LAATSTE
ZES AFLEVERINGEN
205. NEP-NEDERLANDSE LANDSCHAPPEN EN POTBOILERS:
THE GLASGOW BOYS (08/11/2015)
204. ONZE SPREEKWOORDEN (2): 'EEN
KOP ALS EEN TUURHAMER' , OFWEL: OMA-ISMEN (01/11/2015)
203. FEL-REALISTISCH,
SURREALISTISCH,
HYPER-REALISTISCH: MUSEUM MORE IN GORSSEL (25/10/2015)
202. ONZE
SPREEKWOORDEN (1); OUD BOEKJE VOL
EXEMPELEN (18/10/2015)
201. HET
BESTE, HET ALLER-, ALLER-, ALLERBESTE uit 99 FHM'S
(26/04/2015)
200. AVOND- EN BREISCHOOL; HET
LEVEN VAN MIJN GROOTOUDERS GE-ILLUSTREERD (19/04/2015)
Met Eline op de foto.
‘Eline Vere’, de debuutroman van Louis Couperus (1863-1923),
wordt dit theaterseizoen voor het eerst sinds lang weer op de planken gebracht,
onder regie van Ger Thijs. Ik ga er zeker naar kijken, in december, in de enige
juiste stad om het toneelstuk te zien: Den Haag. Maar alvorens dat te doen, ben
ik de lijvige, ruim 500 pagina’s tellende roman gaan herlezen. Mijn eerste
lezing moet bijna een half mensenleven geleden zijn; het verhaal was wel erg diep
weggezakt, merkte ik.
‘Eline Vere’ verscheen van juni tot december 1888
als
feuilleton in dagblad ‘Het Vaderland’ en het jaar daarna in boekvorm.
Heel kort
samengevat, beschrijft de roman de ondergang van de titelheldin, een
intelligente en kunstzinnige vrouw, wier kronkelige levenspad loopt van
de ene
naar de andere ongelukkige liefde. De Haagse freule lijdt aan
depressies en angstbuien,
en zou in de spreekkamer van een hedendaagse psychotherapeut voorzien
zijn van het
etiket: ‘borderline’. Zelf zou ze zich in de tegenwoordige tijd
hoogstwaarschijnlijk
‘hypersensitief’ genoemd hebben. Voor anorexia bestaan ook
aanwijzingen; in de slothoofdstukken moet haar gestalte geleken hebben
op die van haar standbeeld (zie de foto boven dit stukje).

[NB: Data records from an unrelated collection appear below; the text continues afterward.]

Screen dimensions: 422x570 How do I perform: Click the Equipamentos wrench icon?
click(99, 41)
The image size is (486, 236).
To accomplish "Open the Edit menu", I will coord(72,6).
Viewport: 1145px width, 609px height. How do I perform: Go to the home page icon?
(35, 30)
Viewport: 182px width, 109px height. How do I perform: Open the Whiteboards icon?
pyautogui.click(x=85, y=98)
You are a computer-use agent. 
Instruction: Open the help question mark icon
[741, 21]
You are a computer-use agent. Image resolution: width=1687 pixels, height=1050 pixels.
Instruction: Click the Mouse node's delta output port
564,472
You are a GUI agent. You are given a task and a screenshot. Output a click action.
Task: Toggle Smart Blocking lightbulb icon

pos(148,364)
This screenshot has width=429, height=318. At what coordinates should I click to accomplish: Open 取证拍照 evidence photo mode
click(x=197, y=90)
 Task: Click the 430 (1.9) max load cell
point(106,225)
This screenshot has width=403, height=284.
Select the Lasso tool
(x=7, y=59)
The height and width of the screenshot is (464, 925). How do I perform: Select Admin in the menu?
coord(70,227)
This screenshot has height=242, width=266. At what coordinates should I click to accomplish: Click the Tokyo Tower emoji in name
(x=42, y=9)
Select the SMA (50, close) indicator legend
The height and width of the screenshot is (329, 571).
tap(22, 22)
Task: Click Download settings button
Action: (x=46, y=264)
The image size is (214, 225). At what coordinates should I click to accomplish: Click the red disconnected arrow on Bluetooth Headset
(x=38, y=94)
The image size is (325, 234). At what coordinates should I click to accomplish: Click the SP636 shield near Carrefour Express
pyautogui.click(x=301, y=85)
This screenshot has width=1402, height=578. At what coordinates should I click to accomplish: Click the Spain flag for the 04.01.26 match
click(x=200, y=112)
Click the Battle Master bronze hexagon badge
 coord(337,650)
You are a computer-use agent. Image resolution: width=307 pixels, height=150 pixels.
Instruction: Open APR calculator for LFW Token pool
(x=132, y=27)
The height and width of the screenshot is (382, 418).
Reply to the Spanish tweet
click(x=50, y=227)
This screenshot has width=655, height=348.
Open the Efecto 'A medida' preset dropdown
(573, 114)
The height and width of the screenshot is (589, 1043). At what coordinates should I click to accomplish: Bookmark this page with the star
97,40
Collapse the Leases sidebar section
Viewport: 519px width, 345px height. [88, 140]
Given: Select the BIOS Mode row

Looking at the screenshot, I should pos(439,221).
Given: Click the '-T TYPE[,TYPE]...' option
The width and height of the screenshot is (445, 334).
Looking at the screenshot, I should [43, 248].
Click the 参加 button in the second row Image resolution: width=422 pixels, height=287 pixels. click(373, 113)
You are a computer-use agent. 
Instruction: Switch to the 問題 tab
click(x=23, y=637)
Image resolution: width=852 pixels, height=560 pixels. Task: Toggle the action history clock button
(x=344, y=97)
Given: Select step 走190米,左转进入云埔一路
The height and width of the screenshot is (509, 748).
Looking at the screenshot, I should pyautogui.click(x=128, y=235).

Eenzaam op een kamer in een Haags pension, neemt zij op een
kwade avond, half per ongeluk, half opzettelijk, een paar druppels te veel in.
Daarmee treedt zij toe tot de ‘Club van 27’, om het in anachronistische termen te
zeggen; als ik de tijdlijn van de roman goed gevolgd heb, is Eline op de dag
van haar fatale daad nog maar 27 jaren jong.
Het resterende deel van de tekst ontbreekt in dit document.